6. Further, I said that FDA was probably very confident that it had all the necessary scientific and medical justification that it may need to support its case in an administrative hearing as required by DSHEA, if it were challenged in a lawsuit by a manufacturer or industry group.
Reuters carried an article on Wednesday, December 31, saying that acupuncturists were happy that the ban would exempt licensed practitioners of traditional Chinese medicine, allowing them to continue using ephedra for appropriate conditions in clinical practice. This, of course, makes sense.
Also on December 31, less than a day after the story broke, the AP ran a story on an ephedra "run," citing examples of companies who were experiencing a rush of orders by phone and the Internet. This was highly predictable. There are thousands or possibly millions of people whose experiences with ephedra-based products have been safe and successful.
Where does it go from here? FDA has intimated that it is considering actions on other problematic herbs but has not revealed their identity. USA Today listed some herbs in a sidebar box along with its editorial on January 6; it contained much misleading and erroneous information, most of which the editor told me it received from the FDA. ABC sent a letter that clarified the misinformation, which was published on January 12 (see ABC’s website for the letter,
When we look at the record for most of the popular herbs, their safety record is impressive, if not exemplary. The safety concerns and regulatory saga will no doubt continue and raise questions as to what level of risk our society is willing to accept for dietary supplements – as well as FDA-approved OTC and pharmaceutical drugs – particularly when they are adequately labeled for their potential risks and guidelines for responsible use. Previously, we ran a story on ABC’s new Safety Labeling Program in which we provide manufacturers with peer-reviewed safety data to help ensure that herb labels offer reliable guidance to help ensure responsible use and help to prevent adverse effects.
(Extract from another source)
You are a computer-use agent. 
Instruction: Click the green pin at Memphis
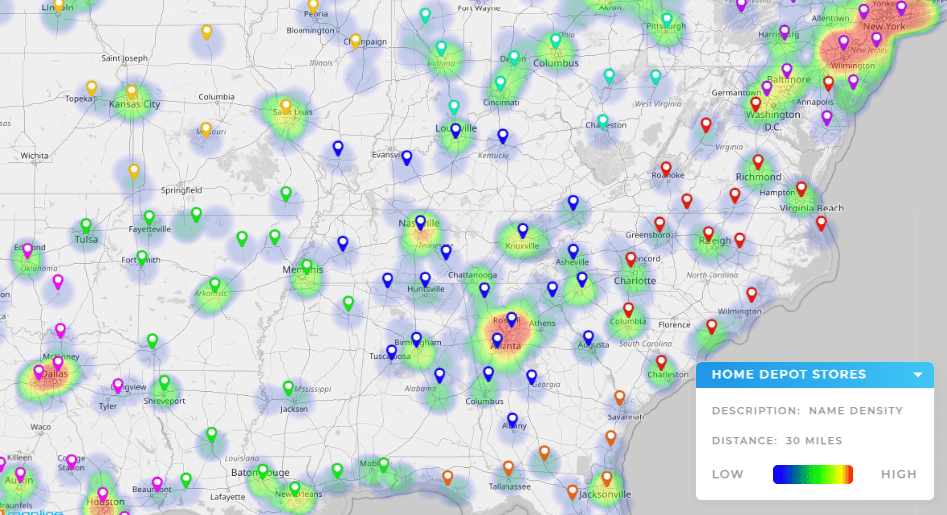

At press time (January 12) the FDA had not yet published its new rules on ephedra. It is unclear whether any industry group might challenge the ban. Commissioner McClellan has already stated that he believes that FDA has built an adequate case to withstand any challenge. Interesting scenario: If challenged and if an administrative hearing upholds the ban, then ephedra goes. If FDA loses the challenge, then FDA, and its allies in Congress and the medical community, the media, etc. can argue that the law does not allow FDA to protect the public from unsafe supplements, thereby giving impetus to those who want to amend DSHEA, as proposed in some bills now in Congress. Either way, from the standpoint of an ephedra seller, it’s a lose-lose proposition. From the perspective of the entire herb industry, the second scenario, possibly resulting in additional legislation, may be a bigger loss than that of ephedra.
FDA has now shown it has the power to regulate the herb market. It should fully exercise such authority and Congress should support it in doing so, not with more legislation that may create unreasonable burdens, but by ensuring it has adequate resources to do so. Full enforcement of the law, coupled with consumers’ judicious and responsible use of supplements, can have a positive impact on public health.